China Detains Australian-Born Anchor for State-Backed News Agency; Deletes Years of Her Work

 
Cheng Lei David Fitzgerald/Getty Images

David Fitzgerald/Getty Images

An Australian citizen who worked as an anchor for China’s state-backed CGTN news network has been detained without explanation.

In a statement, Australian Foreign Minister Marise Payne said her country’s government received “formal notification” of Cheng Lei’s detention on August 14. Australian officials spoke with her by video on August 27.

“The process within the Chinese system does not require the laying of charges at this point,” Payne noted in an interview with 2GB, a radio station in Sydney. She is reportedly being held in “residential surveillance,” where China can hold suspects for up to six months before they are formally arrested.

China has held another Australian, businessman Yang Hengjun, in detention since 2019. He was indicted this year on espionage allegations.

Observers noticed Cheng’s work with CGTN — which falls under the auspices of the Chinese Communist Party – was removed from the company’s website sometime in August. Cheng has worked as on-air talent for the network covering business news since 2012, and prior to that, covered financial news for CNBC for nine years.

While business and financial news are largely non-political in nature, China has experienced an increasingly strained relationship with Australia and other Western countries on a range of issues since the coronavirus pandemic began to spread early this year. China imposed sanctions on beef and barley from Australia in May.

Cheng’s employer has declined requests for comment. A final post on Cheng’s Twitter account showed the Australian-born native attending the grand opening of a Shake Shack in Beijing on August 11. A previous post, dated August 6, showed Cheng stating that an Irish investment agency had backed out of an interview with CGTN about TikTok, the Chinese video-sharing company at the center of controversy for the way it handles user data — as well as the relationship its parent company, ByteDance, enjoys with the Chinese government.

● **Material shown**
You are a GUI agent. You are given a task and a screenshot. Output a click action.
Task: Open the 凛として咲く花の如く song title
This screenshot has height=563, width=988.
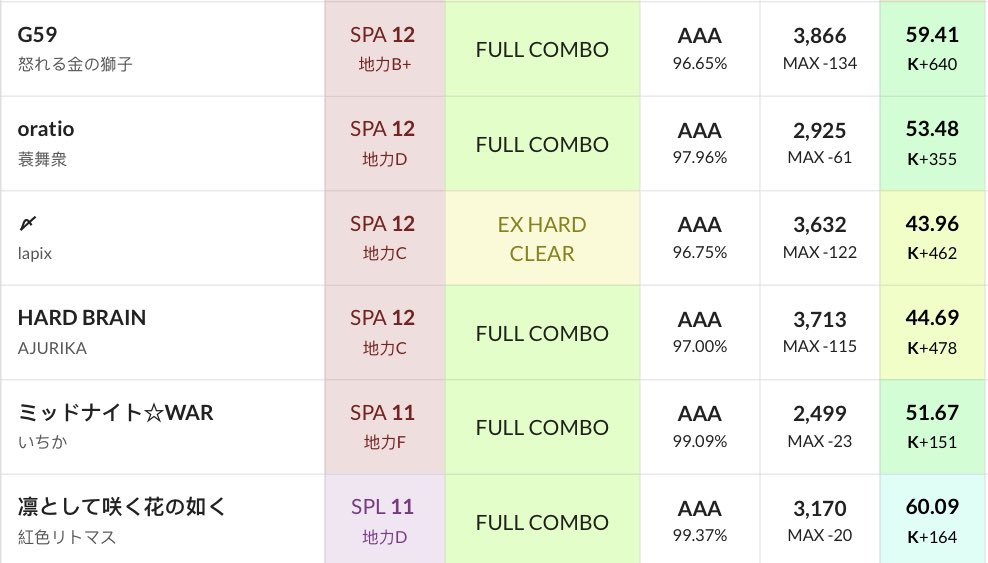[122, 507]
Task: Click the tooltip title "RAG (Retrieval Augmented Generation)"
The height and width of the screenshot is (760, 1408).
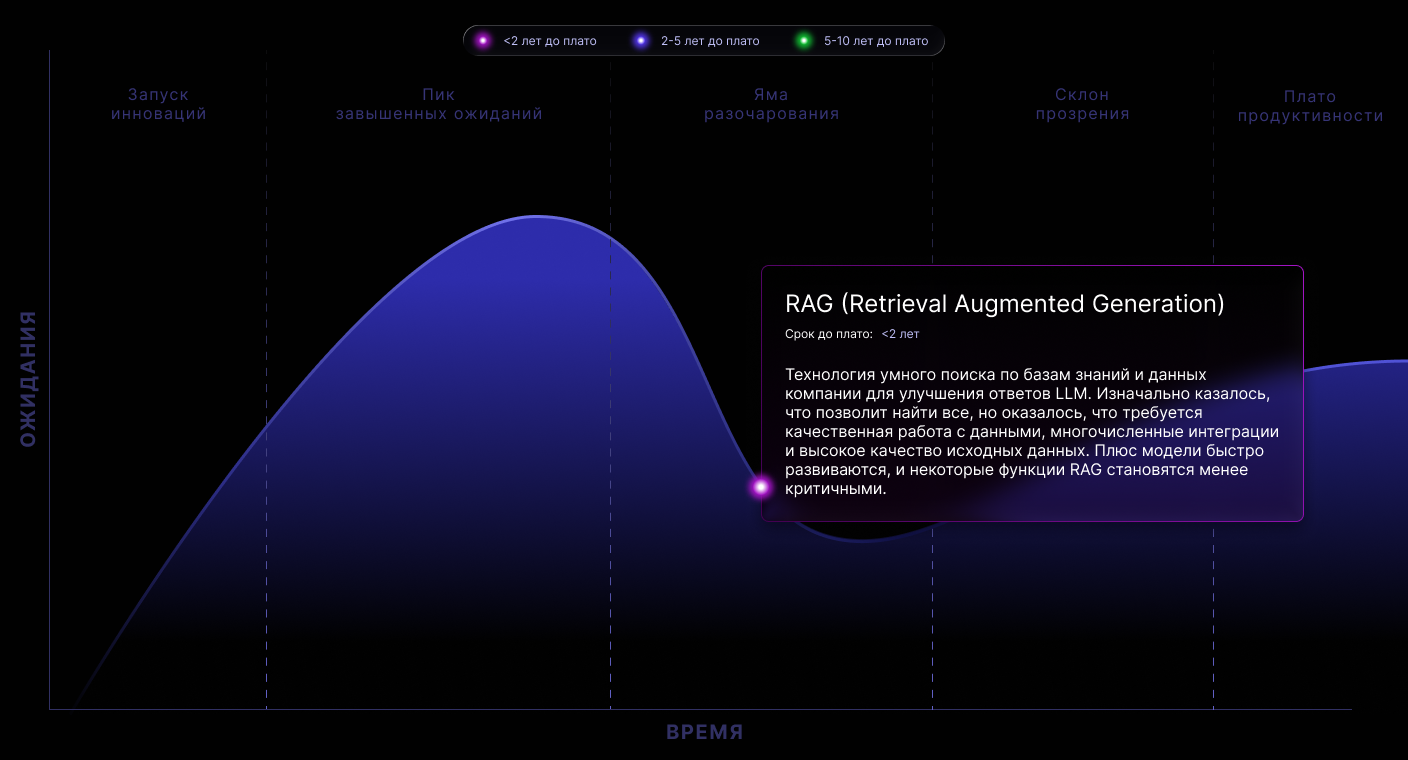Action: coord(1005,304)
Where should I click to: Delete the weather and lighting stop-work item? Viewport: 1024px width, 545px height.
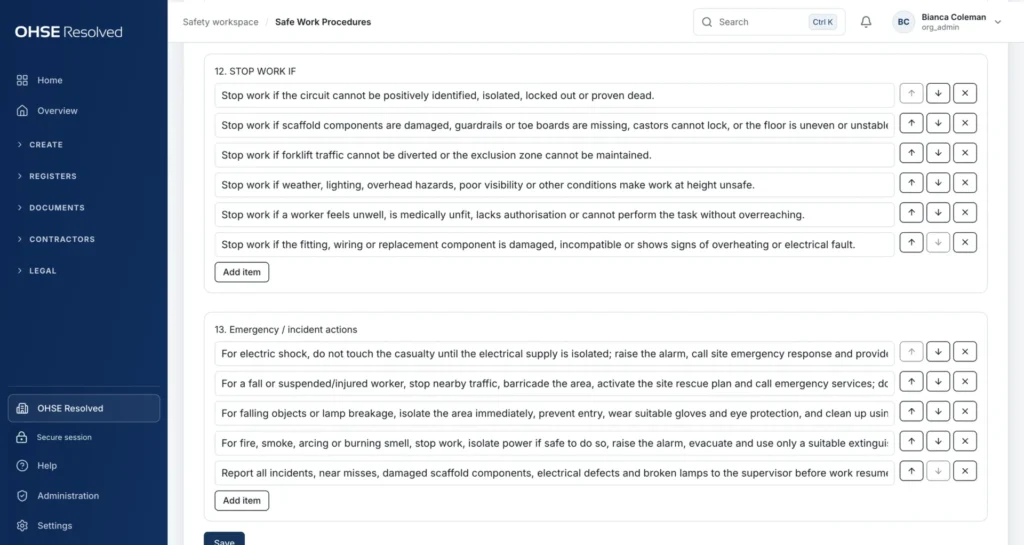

● **Directions**
[1] Using the article about Cheng Lei's detention, say whether each statement agrees with it. Answer yes or no, and quote the words that decide it. (a) Australian officials spoke with Cheng Lei by video on August 27. (b) Cheng Lei covered financial news for CNBC for five years. (c) China imposed sanctions on beef and barley from Australia in May.
[2] List every August date with a day number that the article about Cheng Lei's detention names, in the order they appear.
The lines are separate material.

● **Solutions in order**
[1]
(a) Yes: "Australian officials spoke with her by video on August 27."
(b) No: "covered financial news for CNBC for nine years."
(c) Yes: "China imposed sanctions on beef and barley from Australia in May."

[2] August 14, August 27, August 11, August 6